* **What needs to be done**
Extract each line of the data below that contains the word "Select".

:: Supplied material ::

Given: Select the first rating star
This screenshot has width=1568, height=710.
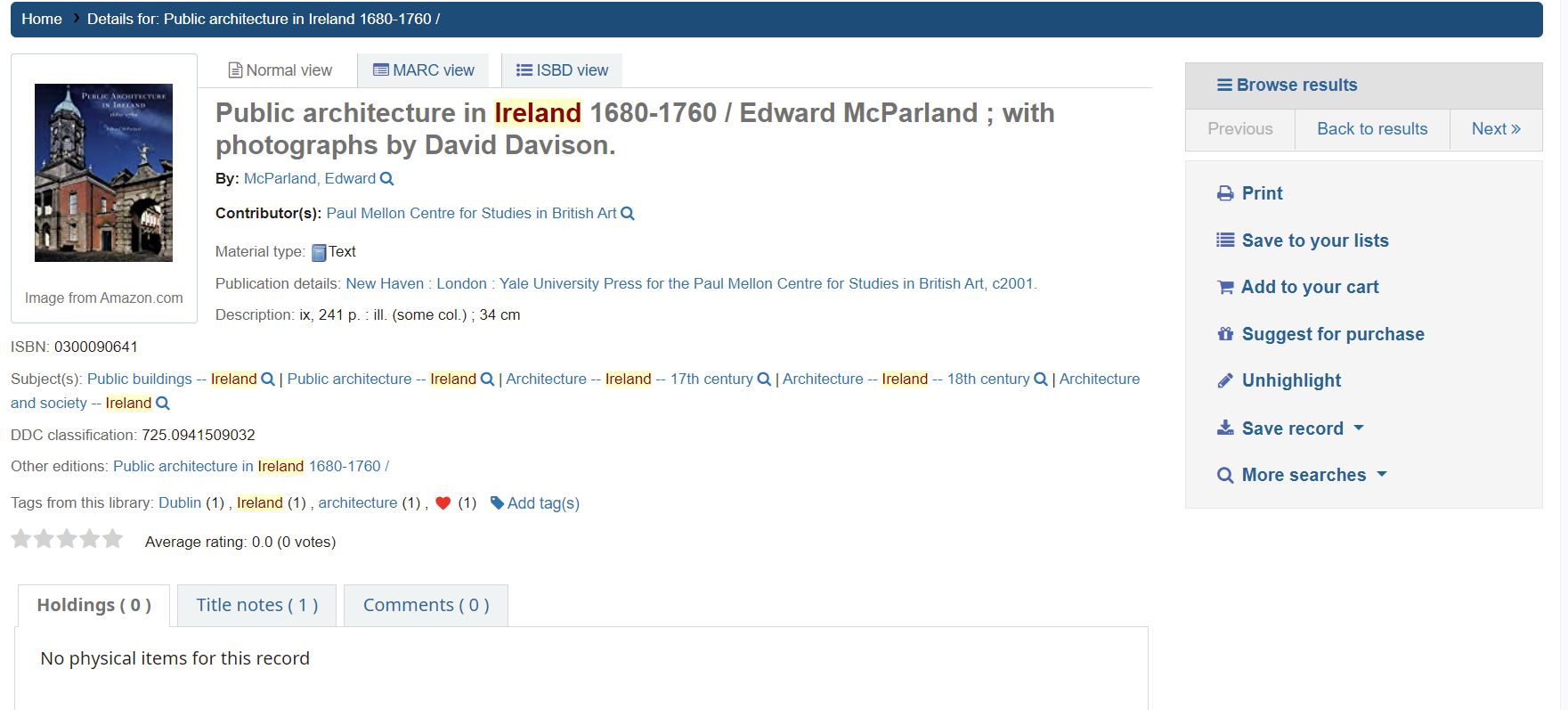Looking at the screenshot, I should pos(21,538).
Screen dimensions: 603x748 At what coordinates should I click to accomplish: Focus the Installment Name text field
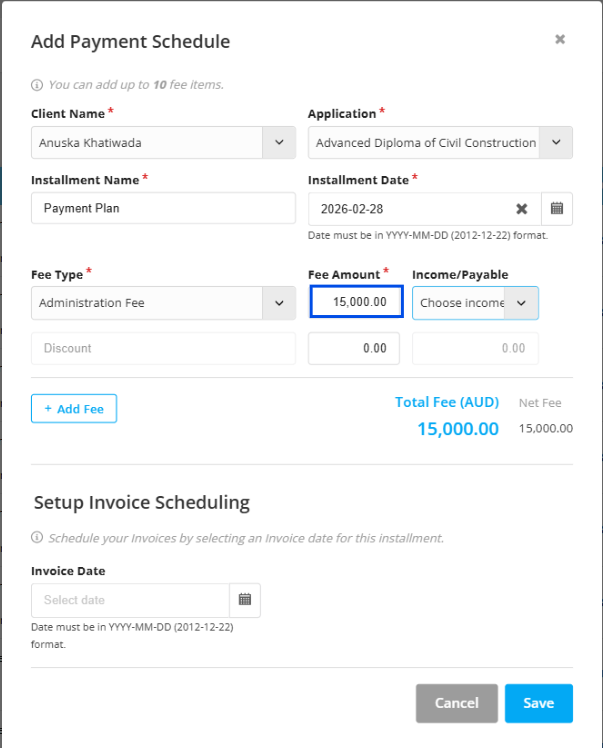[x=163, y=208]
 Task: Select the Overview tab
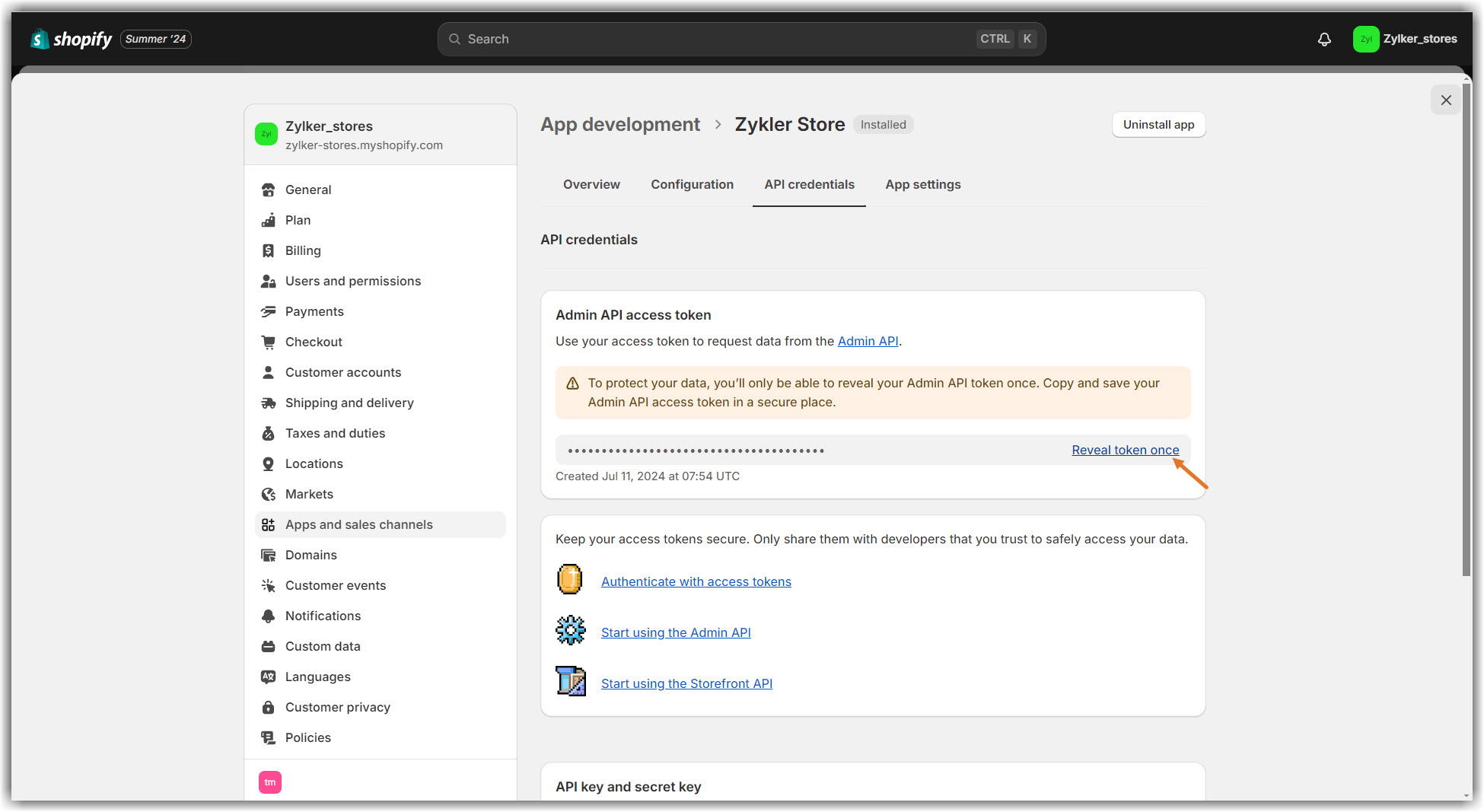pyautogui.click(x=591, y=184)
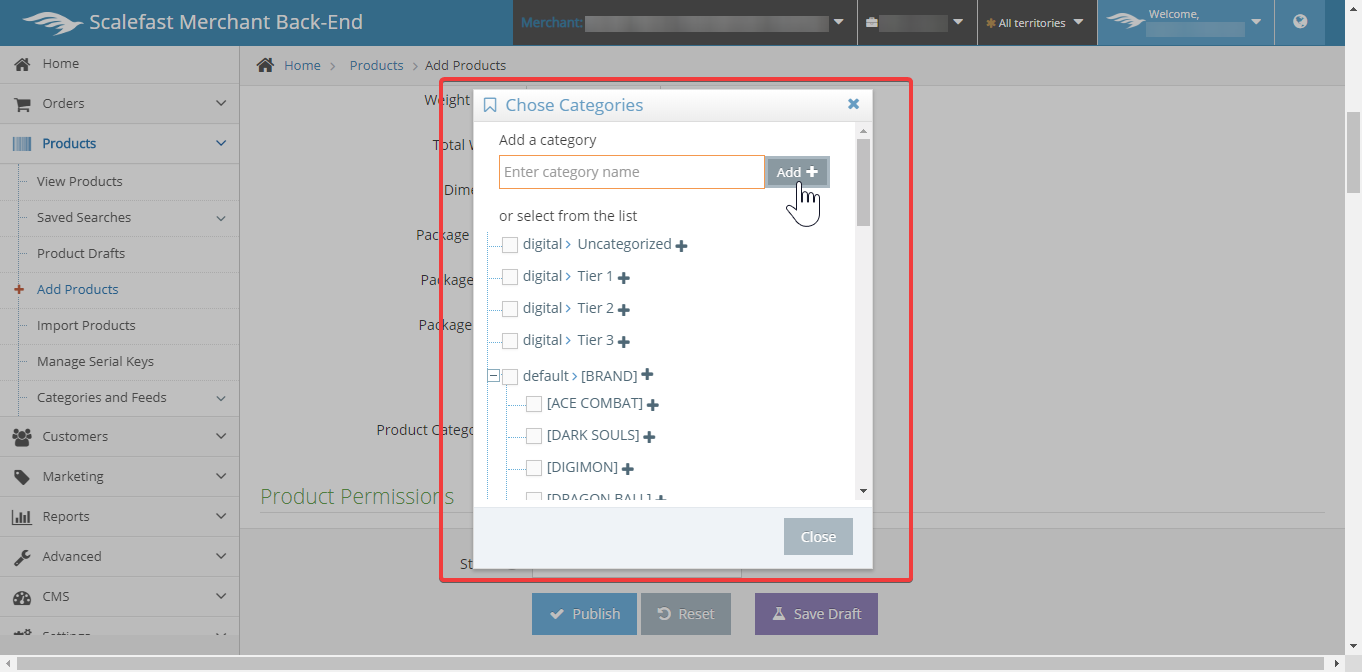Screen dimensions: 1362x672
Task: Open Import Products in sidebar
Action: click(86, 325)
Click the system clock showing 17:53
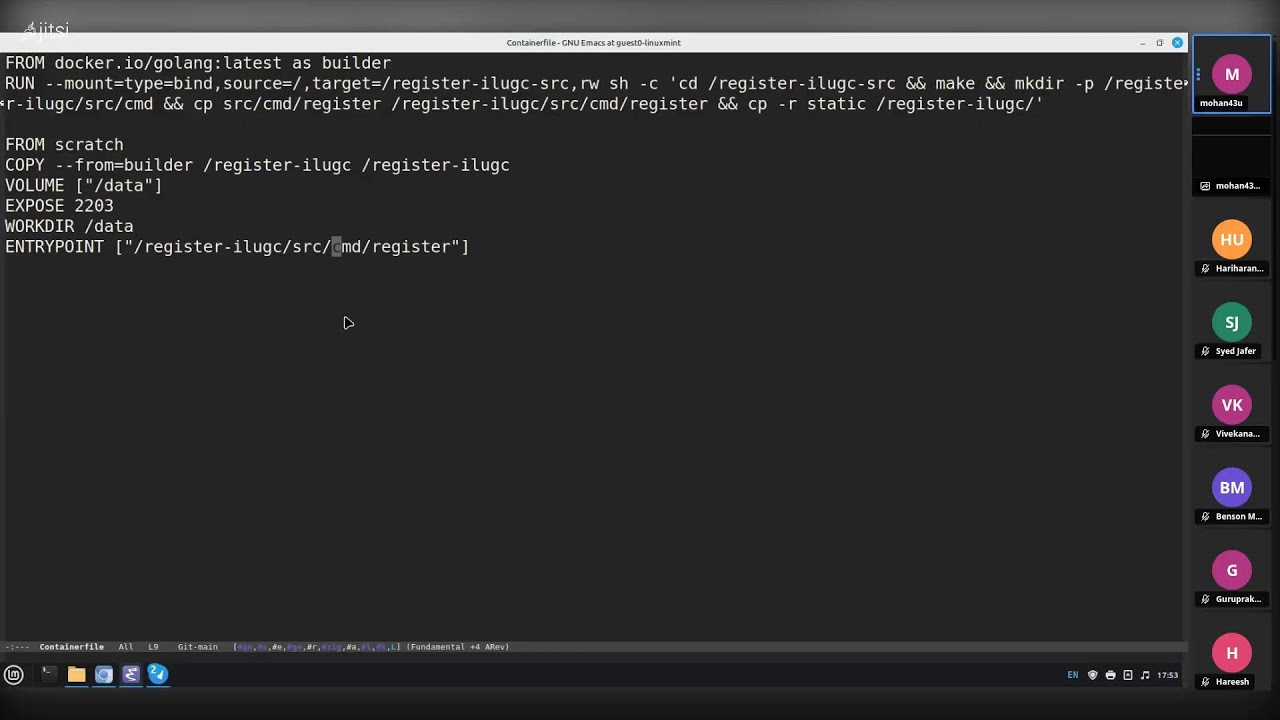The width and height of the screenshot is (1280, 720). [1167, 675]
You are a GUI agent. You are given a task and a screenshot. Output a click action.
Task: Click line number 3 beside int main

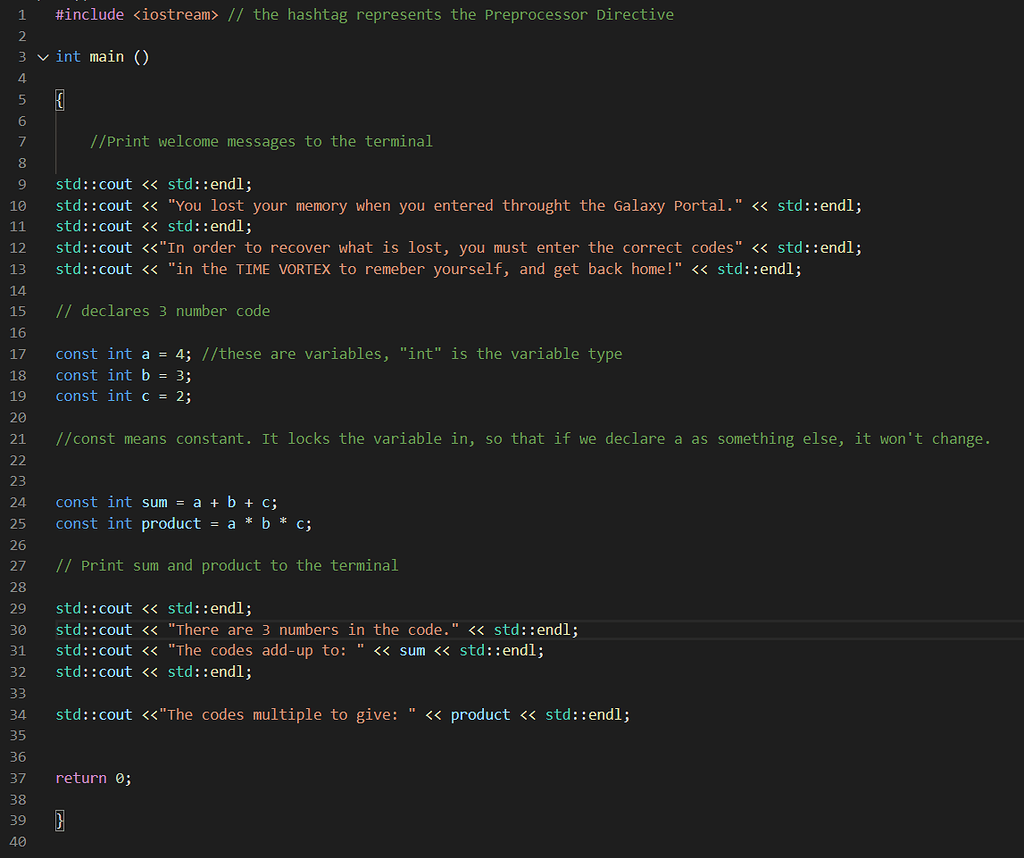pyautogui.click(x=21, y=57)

:::

* **Solution for this task**
Given: Select the first rating star
 Task: Select the Overview tab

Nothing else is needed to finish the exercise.